American cabaret by its very development is a style that combines a mixture of various belly dance styles such as Egyptian, Turkish, Lebanese, and audience driven entertainment concepts to formulate something unique and pleasing to a wide audience.
This is the style that I adhere to the most with the exception that I also include Tribal belly dance movements and concepts as I take a comprehensive approach to my belly dance. I also take snippets of Latin styling such as a flamenco arm thrown in every now and then, and whatever other genre the modern music I choose calls for.
Many traditional minded dancers deem American belly dance as not being belly dance surprisingly, even though the typical American dancer uses the same movement vocabulary, just executed in a different way.
American tribal style has been around for a few decades and is an American creation with a very earthy, muscular, and group/tribe emphasis. It is deemed by many in the Egyptian belly dance style and even other belly dancers as not being considered belly dance because of its heavy incorporation of other world dances.
In this I must wholeheartedly disagree! Tribal and tribal fusion belly dance still has all the basic vocabulary of traditional belly dance just as American style, it is just executed with a different stylization to make it unique and different.

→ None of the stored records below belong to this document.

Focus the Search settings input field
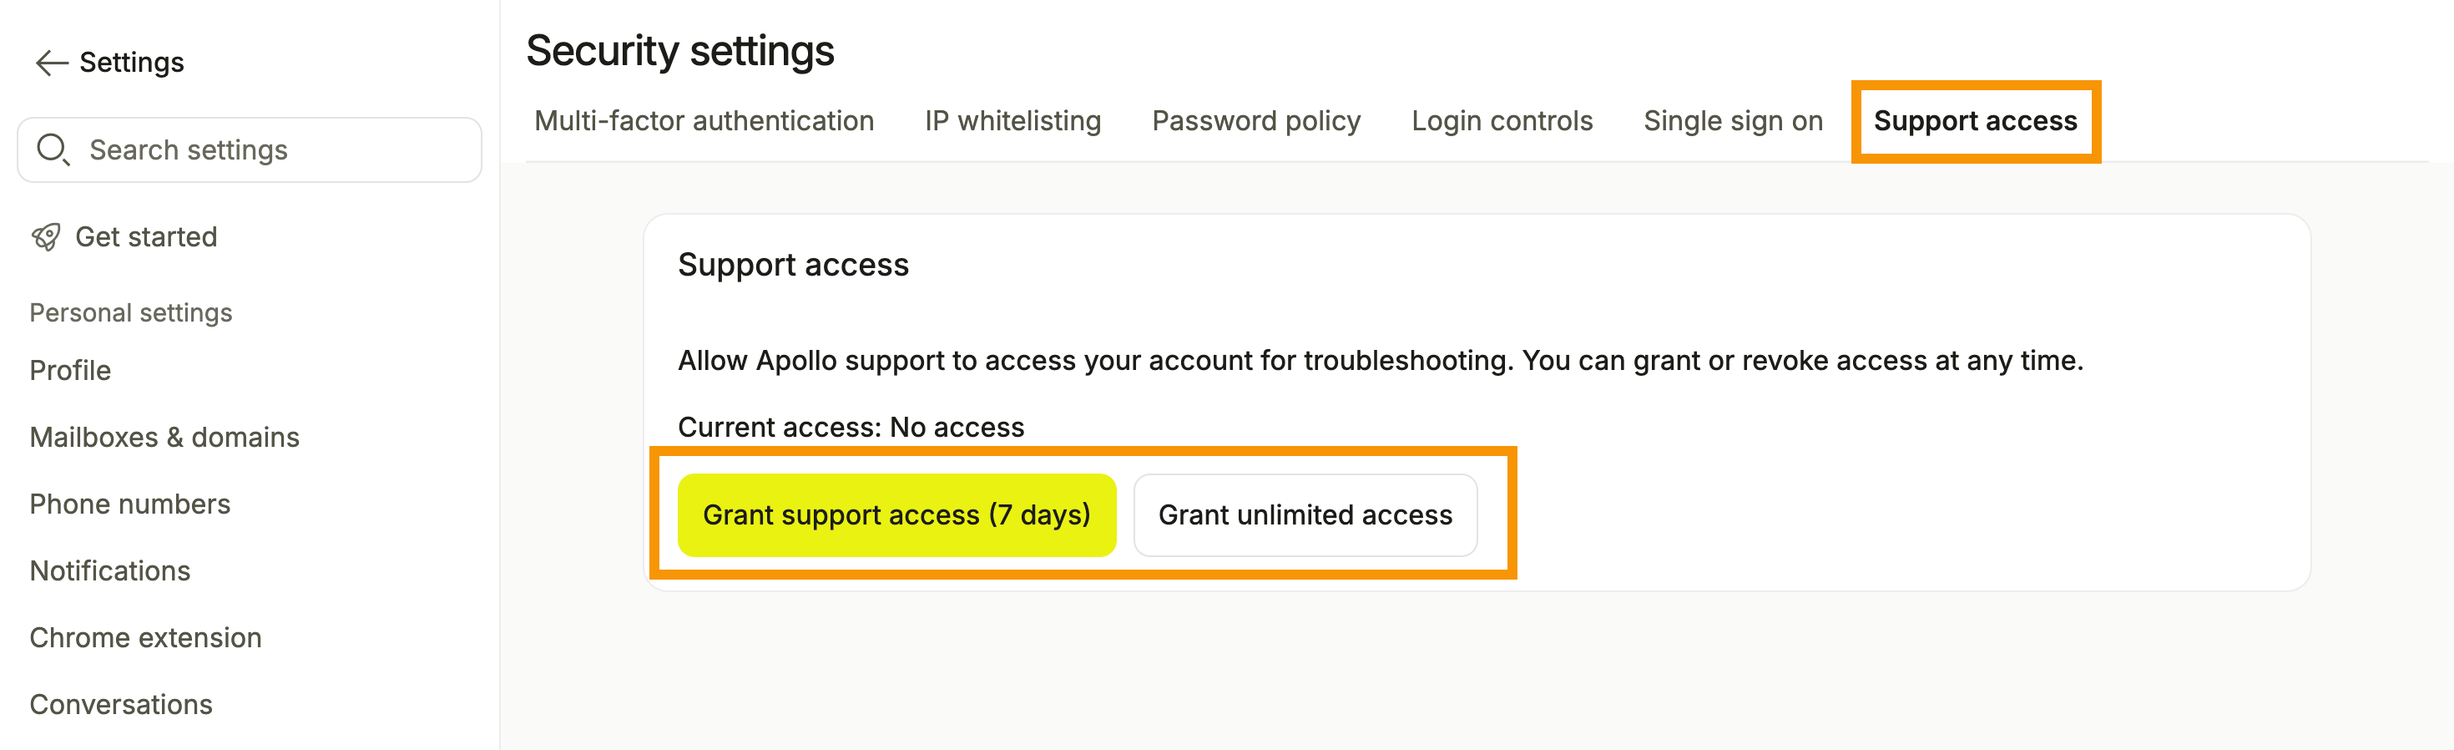2454x750 pixels. pyautogui.click(x=250, y=150)
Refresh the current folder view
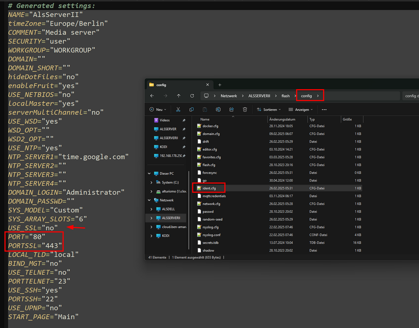 (x=192, y=96)
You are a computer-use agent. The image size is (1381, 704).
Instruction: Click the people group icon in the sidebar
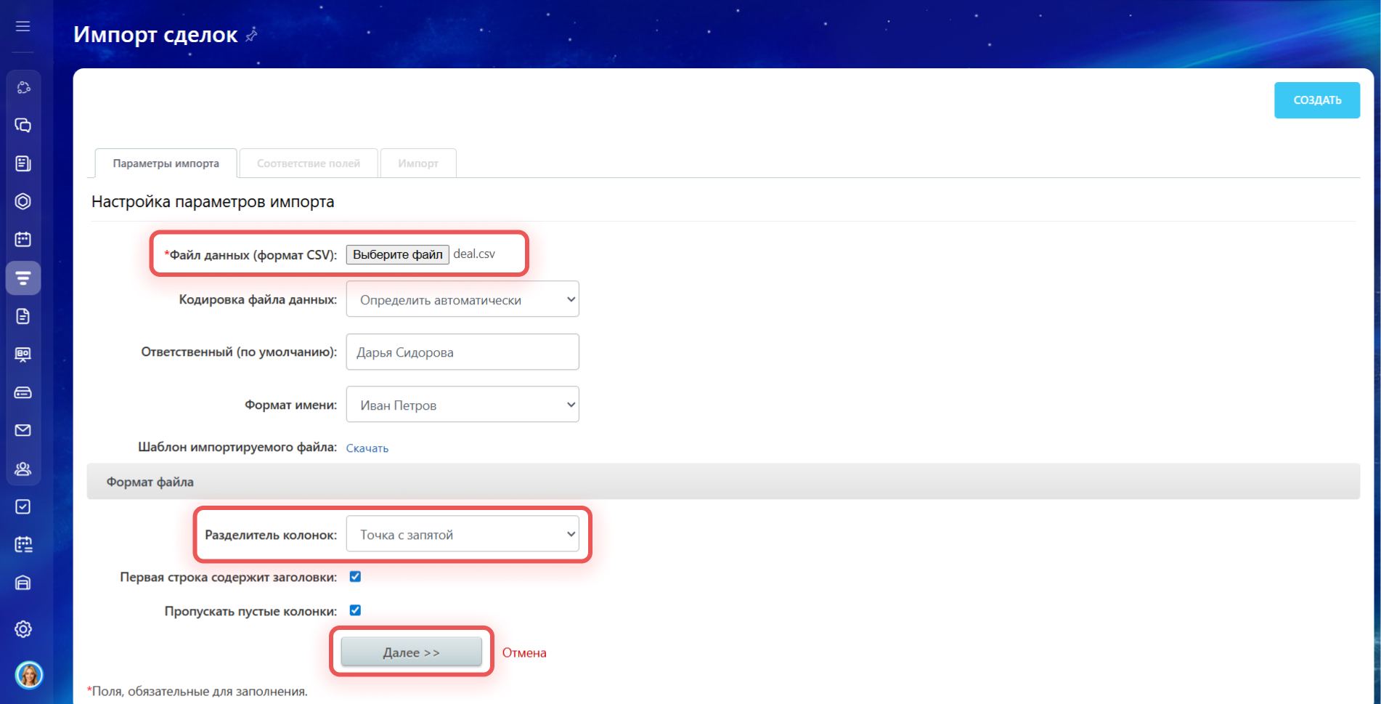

My feelings on fusion is this:
-if it heavily utilizes belly dance vocabulary then it is belly dance
-if the other dance genres infused into belly dance are not overtaking the amount of belly dance, then it is still belly dance. A 60:40 ratio is the max amount in my opinion to still label something as still being belly dance. By this I mean, that if 60% is belly dance vocabulary and 30% is a completely different non belly dance style that is done keeping in mind the class and intention of the dance, then it is still belly dance in my opinion.

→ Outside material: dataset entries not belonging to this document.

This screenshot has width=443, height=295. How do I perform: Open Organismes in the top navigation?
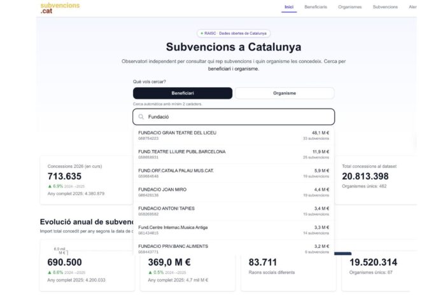350,7
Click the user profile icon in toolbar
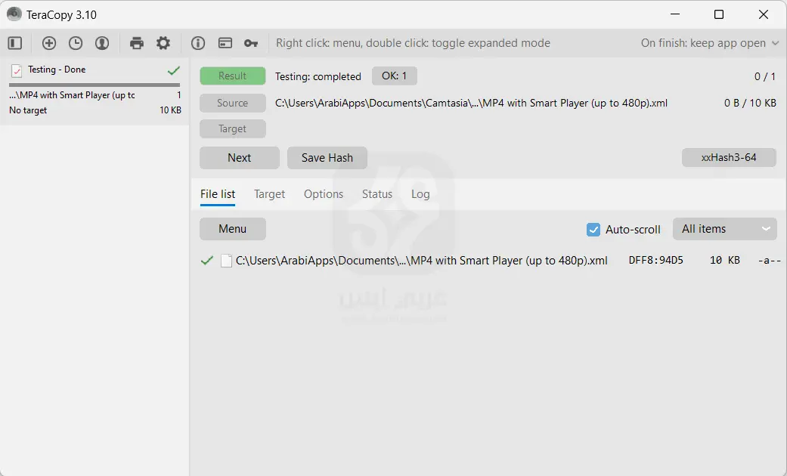Image resolution: width=787 pixels, height=476 pixels. (x=102, y=43)
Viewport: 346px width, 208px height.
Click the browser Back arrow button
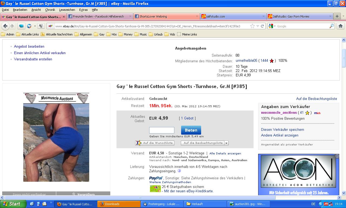coord(5,26)
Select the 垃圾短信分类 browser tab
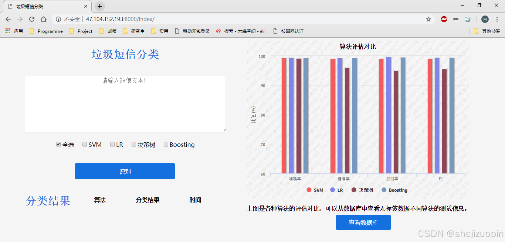The image size is (505, 242). (x=30, y=6)
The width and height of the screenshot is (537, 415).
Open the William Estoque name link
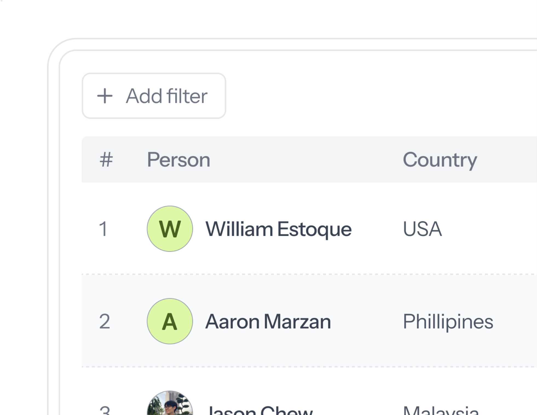point(278,229)
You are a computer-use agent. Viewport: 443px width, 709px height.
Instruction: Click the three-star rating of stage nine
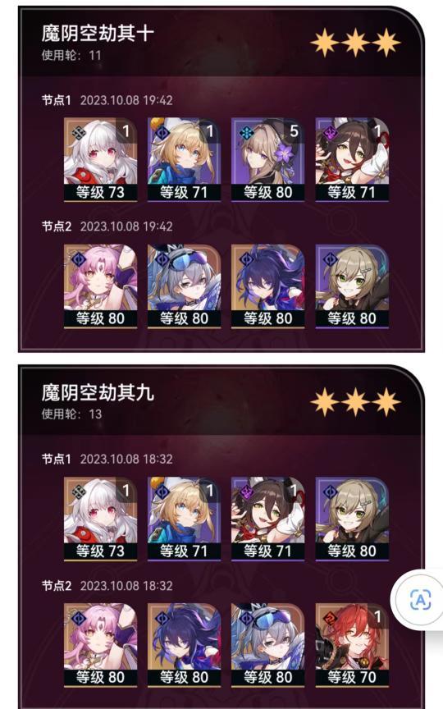[x=355, y=402]
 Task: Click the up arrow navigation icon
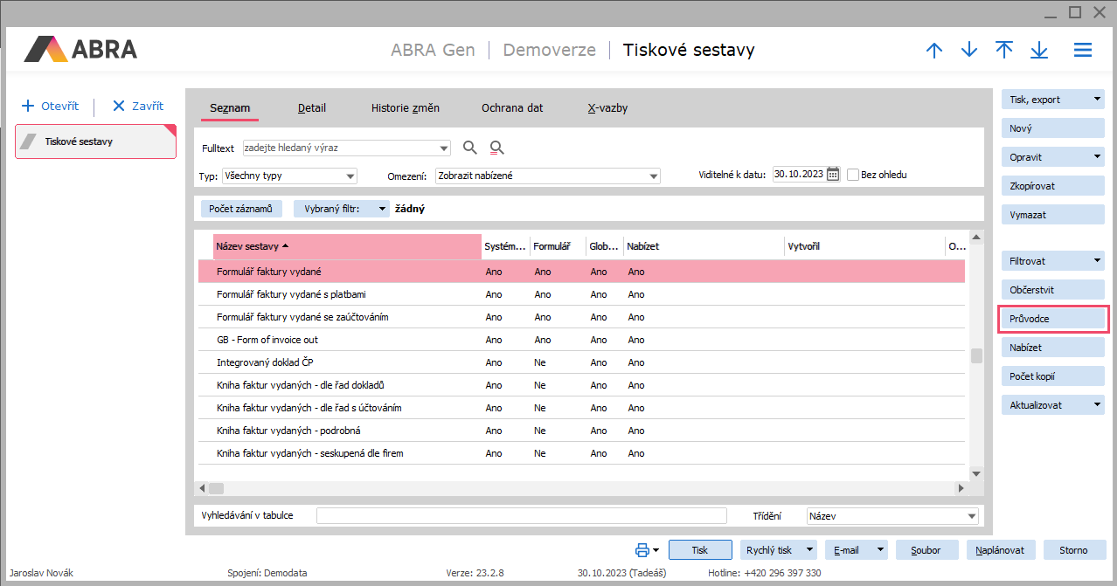(x=934, y=51)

What I do not consider belly dance in fusion:
-when the majority of the dance is non-belly dance vocabulary
-dancers who are not well trained in the art and wear the costume for beautification purposes and dance with no knowledge of the culture or class in this art form.
Ok I h ave written a lot so will stop here but enlighten me please. What do you consider to be belly dance or not and why? What metric do you use? How do you feel about fusion?